By reverting taxes to 1999 levels, Colorado's K-12 schools would receive an estimated $536 million per year for the next five years (from 2012 through 2016). For a state that many argue has perennially underfunded education, $3 billion over five years would help greatly.

Support Our Schools For A Bright Colorado, an organization collecting some of the 86,000 signatures needed to place the initiative on the ballot, argues for urgency:

Kindergarten through 12th grade education has been cut four years in a row, forcing teacher layoffs and larger class sizes. Higher education is facing huge cuts of state funding, pushing tuition up and making college less accessible for middle-class families. Education is vital to Colorado’s prosperity.

This all sounds well and good. What's the catch? Jobs.

A report by Oregon economist Dr. Eric Fruits predicts that Colorado businesses paying higher taxes may be unable to hire new workers (and in some cases may even lose some). How many jobs could be lost? Good question.

The Colorado GOP estimates a loss of around 119,000 jobs over the course of 5 years. Other organizations take the report to mean a loss of less than 30,000 over the same period. Still more, including the Colorado Fiscal Policy Institute, estimate losses to be far less. Somehow, this rift of predictions is based on the exact same data from Dr. Fruits.

Reached for comment by the HuffPost Thursday, Dr. Fruits clarified,

If the tax increases remain in effect through 2017, then employment in that year would be 30,500 lower than otherwise. I presented the information in the way I prefer to present it. It is up to the reader to decide whether to focus on the yearly 'snapshots' or add up the figures into job-years. Either approach seems to be widely accepted.

He continues,

I was also careful to characterize the findings as differences in employment rather than 'job losses.' The analysis does not model the sources of reduced employment. Some of the differences in employment would result from a slowdown in hiring, reduced in-migration, as well as layoffs. The difference between reduced employment and job losses is subtle, but important.
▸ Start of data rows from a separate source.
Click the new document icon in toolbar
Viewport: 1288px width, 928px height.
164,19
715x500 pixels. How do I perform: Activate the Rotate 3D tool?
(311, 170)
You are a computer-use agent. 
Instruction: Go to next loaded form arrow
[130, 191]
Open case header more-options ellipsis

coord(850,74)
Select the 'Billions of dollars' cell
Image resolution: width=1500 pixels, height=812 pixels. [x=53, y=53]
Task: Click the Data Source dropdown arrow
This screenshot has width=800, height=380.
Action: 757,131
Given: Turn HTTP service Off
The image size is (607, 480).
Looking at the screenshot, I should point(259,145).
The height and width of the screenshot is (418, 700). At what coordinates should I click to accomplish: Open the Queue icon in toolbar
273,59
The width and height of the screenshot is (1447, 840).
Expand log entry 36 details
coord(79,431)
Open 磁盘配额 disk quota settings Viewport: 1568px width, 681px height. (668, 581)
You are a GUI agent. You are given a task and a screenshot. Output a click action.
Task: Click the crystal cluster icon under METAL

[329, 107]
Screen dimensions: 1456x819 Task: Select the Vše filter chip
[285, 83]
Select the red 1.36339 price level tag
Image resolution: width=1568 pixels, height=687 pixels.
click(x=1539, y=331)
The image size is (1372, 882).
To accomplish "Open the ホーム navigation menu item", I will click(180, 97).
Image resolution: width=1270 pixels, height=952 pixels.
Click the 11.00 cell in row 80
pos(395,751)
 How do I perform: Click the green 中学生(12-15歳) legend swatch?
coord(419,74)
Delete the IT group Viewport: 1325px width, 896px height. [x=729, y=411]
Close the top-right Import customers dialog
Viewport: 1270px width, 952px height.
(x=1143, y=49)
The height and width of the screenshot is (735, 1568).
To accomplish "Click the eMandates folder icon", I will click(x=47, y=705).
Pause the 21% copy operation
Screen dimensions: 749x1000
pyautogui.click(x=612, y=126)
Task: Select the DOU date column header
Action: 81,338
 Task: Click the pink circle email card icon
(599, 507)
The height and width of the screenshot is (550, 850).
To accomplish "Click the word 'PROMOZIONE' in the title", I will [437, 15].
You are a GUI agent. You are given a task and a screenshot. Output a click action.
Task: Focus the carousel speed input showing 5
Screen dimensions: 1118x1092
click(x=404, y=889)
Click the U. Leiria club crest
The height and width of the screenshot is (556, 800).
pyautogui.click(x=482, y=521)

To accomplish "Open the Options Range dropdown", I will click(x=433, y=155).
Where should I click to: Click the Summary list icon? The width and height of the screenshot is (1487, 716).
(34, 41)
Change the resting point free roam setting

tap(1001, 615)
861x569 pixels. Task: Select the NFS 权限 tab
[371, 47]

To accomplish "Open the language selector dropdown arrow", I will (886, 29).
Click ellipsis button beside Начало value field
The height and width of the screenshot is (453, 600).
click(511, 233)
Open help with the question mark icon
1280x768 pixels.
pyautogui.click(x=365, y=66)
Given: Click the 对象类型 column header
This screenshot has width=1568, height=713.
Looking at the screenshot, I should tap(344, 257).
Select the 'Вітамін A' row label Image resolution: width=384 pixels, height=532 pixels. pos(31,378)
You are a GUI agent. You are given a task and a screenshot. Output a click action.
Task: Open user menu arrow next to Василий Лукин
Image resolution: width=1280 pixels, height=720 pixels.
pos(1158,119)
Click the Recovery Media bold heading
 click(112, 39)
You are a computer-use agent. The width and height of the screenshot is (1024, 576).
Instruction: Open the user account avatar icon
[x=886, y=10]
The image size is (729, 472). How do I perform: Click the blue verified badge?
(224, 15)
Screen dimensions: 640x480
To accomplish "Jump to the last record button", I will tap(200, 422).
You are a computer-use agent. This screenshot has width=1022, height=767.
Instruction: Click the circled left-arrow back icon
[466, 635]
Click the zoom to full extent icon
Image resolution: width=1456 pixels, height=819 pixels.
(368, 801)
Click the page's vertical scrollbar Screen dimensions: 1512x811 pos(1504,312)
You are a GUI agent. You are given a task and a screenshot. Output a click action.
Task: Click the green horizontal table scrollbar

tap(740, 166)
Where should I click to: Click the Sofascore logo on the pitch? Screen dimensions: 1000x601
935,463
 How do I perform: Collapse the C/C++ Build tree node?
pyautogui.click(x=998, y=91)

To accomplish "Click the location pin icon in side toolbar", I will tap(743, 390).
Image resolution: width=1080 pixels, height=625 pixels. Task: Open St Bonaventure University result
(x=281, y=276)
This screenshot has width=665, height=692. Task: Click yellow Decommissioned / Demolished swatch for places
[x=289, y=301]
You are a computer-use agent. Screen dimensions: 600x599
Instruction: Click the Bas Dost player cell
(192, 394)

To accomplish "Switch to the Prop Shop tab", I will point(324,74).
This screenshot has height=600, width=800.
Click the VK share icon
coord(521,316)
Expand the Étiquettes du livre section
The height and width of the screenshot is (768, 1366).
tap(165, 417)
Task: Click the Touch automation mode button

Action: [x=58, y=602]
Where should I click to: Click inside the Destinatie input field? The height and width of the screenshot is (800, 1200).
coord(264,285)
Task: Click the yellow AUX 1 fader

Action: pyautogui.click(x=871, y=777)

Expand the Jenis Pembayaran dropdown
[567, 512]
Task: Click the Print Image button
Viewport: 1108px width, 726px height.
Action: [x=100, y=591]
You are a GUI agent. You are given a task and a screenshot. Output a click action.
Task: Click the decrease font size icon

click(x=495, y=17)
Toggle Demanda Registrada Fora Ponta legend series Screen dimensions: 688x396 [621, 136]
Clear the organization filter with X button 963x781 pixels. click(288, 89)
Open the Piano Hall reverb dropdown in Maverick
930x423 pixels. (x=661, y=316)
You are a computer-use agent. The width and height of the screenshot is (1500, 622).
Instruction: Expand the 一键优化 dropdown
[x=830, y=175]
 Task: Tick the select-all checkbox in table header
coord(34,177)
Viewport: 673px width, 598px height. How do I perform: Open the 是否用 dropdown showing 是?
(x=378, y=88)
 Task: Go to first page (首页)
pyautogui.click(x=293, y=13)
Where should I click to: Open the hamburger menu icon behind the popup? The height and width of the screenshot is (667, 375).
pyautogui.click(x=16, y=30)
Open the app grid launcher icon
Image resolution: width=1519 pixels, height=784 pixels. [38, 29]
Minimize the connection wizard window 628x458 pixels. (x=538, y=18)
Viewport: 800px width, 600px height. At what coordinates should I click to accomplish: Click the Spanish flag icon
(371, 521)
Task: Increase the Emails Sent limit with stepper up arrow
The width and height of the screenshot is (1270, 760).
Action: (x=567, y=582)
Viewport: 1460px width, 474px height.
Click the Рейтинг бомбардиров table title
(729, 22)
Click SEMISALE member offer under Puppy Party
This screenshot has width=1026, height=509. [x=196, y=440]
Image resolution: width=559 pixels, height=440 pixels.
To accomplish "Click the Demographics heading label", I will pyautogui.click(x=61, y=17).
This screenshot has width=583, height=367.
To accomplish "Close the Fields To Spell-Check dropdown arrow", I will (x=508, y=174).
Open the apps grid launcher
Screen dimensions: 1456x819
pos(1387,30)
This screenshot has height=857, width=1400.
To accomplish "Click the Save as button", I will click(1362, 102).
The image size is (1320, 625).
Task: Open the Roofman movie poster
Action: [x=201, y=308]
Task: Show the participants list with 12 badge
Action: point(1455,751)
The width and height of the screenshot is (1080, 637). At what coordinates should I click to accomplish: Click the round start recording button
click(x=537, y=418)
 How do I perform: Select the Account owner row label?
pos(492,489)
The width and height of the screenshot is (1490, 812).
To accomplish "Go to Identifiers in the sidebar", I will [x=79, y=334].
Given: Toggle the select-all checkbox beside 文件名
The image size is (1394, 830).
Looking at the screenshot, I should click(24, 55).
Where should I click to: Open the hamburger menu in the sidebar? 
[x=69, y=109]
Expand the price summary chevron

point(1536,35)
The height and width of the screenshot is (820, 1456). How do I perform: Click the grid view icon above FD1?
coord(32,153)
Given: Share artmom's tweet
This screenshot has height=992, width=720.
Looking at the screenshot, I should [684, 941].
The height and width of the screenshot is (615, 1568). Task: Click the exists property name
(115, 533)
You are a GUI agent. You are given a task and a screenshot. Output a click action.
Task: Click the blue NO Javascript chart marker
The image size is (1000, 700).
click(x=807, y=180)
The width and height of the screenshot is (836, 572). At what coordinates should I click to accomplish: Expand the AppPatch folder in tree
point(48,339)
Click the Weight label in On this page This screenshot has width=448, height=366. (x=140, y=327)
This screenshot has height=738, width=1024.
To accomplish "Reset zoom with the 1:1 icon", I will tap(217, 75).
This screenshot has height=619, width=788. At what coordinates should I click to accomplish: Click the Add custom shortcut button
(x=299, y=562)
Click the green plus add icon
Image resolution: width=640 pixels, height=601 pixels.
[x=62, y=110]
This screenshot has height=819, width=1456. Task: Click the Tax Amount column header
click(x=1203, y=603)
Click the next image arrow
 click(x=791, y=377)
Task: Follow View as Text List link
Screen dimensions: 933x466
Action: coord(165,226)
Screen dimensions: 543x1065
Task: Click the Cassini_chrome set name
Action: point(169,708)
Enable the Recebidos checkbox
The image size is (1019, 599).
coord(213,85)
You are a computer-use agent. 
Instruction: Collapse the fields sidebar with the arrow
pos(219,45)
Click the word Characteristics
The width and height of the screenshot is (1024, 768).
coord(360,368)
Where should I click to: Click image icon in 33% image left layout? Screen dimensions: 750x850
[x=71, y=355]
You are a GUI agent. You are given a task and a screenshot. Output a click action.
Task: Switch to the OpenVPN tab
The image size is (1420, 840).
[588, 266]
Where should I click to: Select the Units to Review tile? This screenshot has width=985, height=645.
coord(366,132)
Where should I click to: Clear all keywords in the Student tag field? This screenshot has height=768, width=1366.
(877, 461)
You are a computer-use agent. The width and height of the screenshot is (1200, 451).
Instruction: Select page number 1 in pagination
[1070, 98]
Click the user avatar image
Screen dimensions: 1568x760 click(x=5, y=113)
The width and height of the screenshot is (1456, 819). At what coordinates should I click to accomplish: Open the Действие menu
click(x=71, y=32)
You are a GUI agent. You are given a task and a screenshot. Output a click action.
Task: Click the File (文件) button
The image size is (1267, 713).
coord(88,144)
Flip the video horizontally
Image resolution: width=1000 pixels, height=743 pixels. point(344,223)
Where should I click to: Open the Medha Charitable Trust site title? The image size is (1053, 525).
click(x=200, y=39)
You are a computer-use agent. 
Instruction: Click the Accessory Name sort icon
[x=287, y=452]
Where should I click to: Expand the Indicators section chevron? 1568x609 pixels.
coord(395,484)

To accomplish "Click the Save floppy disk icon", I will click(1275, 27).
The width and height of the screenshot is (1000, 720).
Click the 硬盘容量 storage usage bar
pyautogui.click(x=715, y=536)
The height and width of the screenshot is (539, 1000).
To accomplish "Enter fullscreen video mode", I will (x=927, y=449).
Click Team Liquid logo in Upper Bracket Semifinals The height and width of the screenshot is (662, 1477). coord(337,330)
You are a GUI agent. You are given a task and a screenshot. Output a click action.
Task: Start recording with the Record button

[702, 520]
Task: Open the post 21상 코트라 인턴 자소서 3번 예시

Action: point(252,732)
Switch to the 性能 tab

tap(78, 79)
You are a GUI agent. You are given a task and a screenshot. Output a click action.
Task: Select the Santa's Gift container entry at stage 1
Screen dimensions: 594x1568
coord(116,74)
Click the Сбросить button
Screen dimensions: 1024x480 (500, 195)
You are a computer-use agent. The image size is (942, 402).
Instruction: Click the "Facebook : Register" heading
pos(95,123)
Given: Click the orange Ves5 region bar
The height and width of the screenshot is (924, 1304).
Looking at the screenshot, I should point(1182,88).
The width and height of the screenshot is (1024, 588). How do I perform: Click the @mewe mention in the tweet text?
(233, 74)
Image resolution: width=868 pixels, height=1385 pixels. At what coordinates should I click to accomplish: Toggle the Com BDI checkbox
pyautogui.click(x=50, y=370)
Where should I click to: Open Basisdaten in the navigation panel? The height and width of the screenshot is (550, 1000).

Ultimately it comes down to simple math: should employment differences compound yearly? In which case, if a job is not created in one year, five years later it counts as five missed job-years; or should each year be treated as a separate instance--so that, after five years, one non-job still counts as one?

As of Friday morning, emails to Sen. Heath and Support Our Schools were not immediately returned.